-1

I have to write a program to decode a file (which is encoded using CP437) by replacing each symbol's Unicode according to the CP437 table, then converting it to UTF-8 and printing the output to a file.

I have two files - an input file which contains a long text with both normal characters and some weird characters (in the result file those weird characters will be replaced by various dashes), and a CP437 file which contains 256 lines of pairs (the first part is a decimal number, the second one is Unicode, for example, 73 0049).

This is how I'm trying to solve this problem:

  1. Open the input file using the 'RB' flag
  2. Since I'm opening the file using 'RB', I read every symbol as bytes and then store it in the 'text' list
  3. After I'm done reading the file, I loop through the text list
  4. During the loop, I get the decimal value of the symbol
  5. I get the Unicode from the CP437.txt file using the decimal value
  6. I convert the Unicode to 0s and 1s
  7. I convert the binary representation of the Unicode to UTF-8 and receive 0s and 1s back
  8. I convert those UTF-8 0s and 1s to bytes and write them to the results file that is opened with the 'WB' flag

Also, if the length of the UTF-8 0s and 1s is longer than 8, then I split it every 8 characters and then convert those into bytes (I'm not sure if this is correct)

The main problem is that when I try to write the results, I get a lot of gibberish characters and I'm not sure where is the problem. ANY help is appreciated, I've been stuck with this assignment for a while now and just can't figure out what's the problem.

def convertBinToHex(binary):
    binToHex = hex(int(binary, 2))
    temp = list(binToHex)
    temp = temp[2:]
    binToHex = "".join(temp).upper()
    return binToHex


def convertUnicodeToUTF(unicodeBin, symbolDecimal, returnBin):
    # https://stackoverflow.com/questions/6240055/manually-converting-unicode-codepoints-into-utf-8-and-utf-16
    bytesCount = 0
    if int("0000", 16) <= symbolDecimal <= int("007F", 16):
        if returnBin:
            return unicodeBin
        return convertBinToHex(unicodeBin)

Extracted information.
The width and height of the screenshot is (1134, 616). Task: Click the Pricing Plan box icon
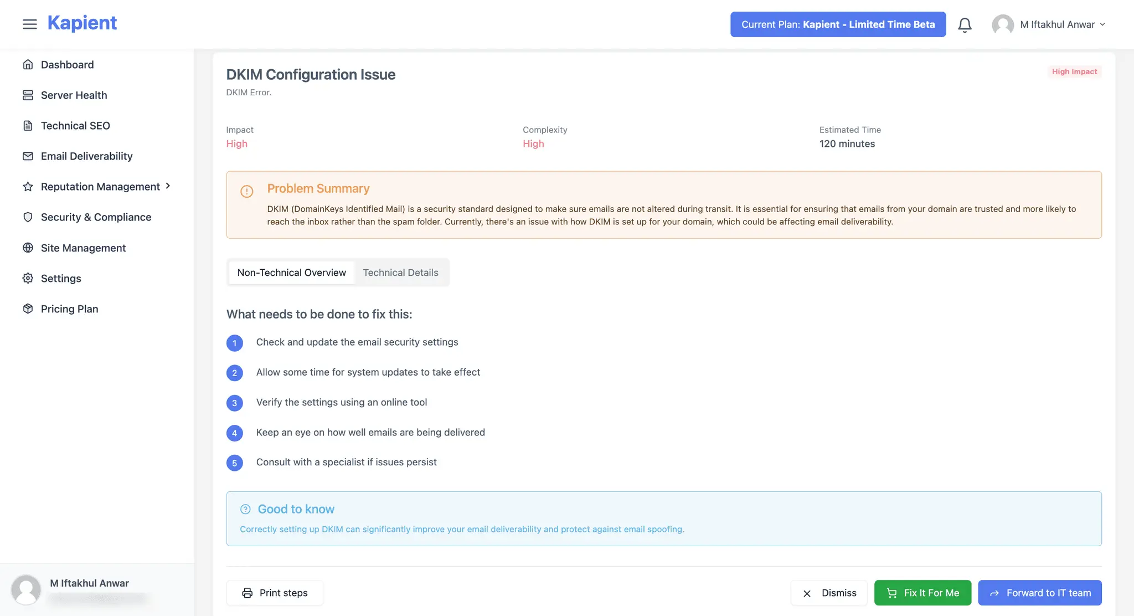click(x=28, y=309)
* * *
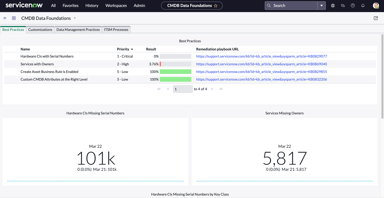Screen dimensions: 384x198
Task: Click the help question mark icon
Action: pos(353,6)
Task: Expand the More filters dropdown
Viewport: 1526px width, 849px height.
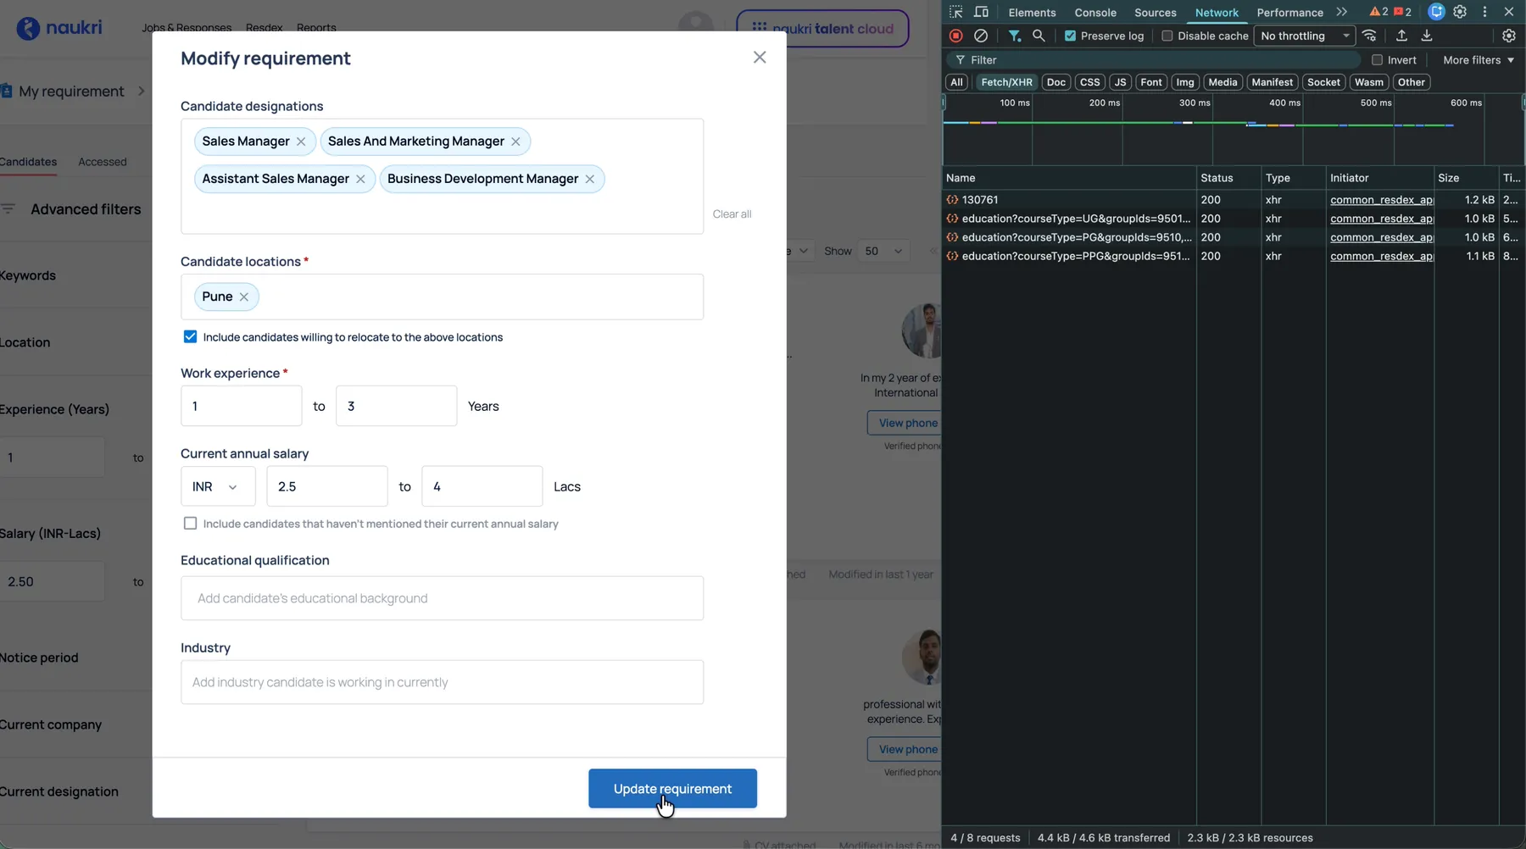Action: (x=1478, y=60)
--
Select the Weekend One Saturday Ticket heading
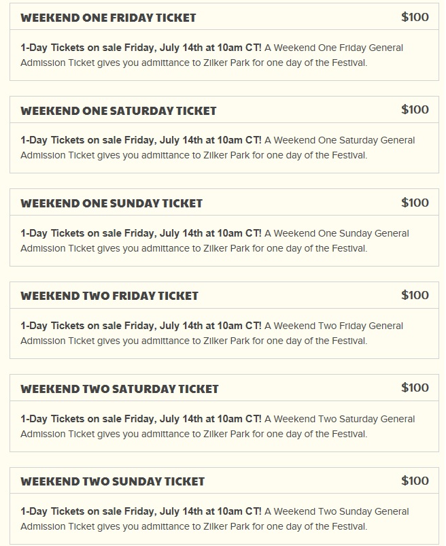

Written instruction. In the CP437 decoding post above, translate this sentence into Spanish: "I have to write a program to decode a file (which is encoded using CP437) by replacing each symbol's Unicode according to the CP437 table, then converting it to UTF-8 and printing the output to a file."

Solution to this task. Tengo que escribir un programa para decodificar un archivo (que está codificado con CP437) reemplazando el Unicode de cada símbolo según la tabla CP437, luego convirtiéndolo a UTF-8 e imprimiendo la salida en un archivo.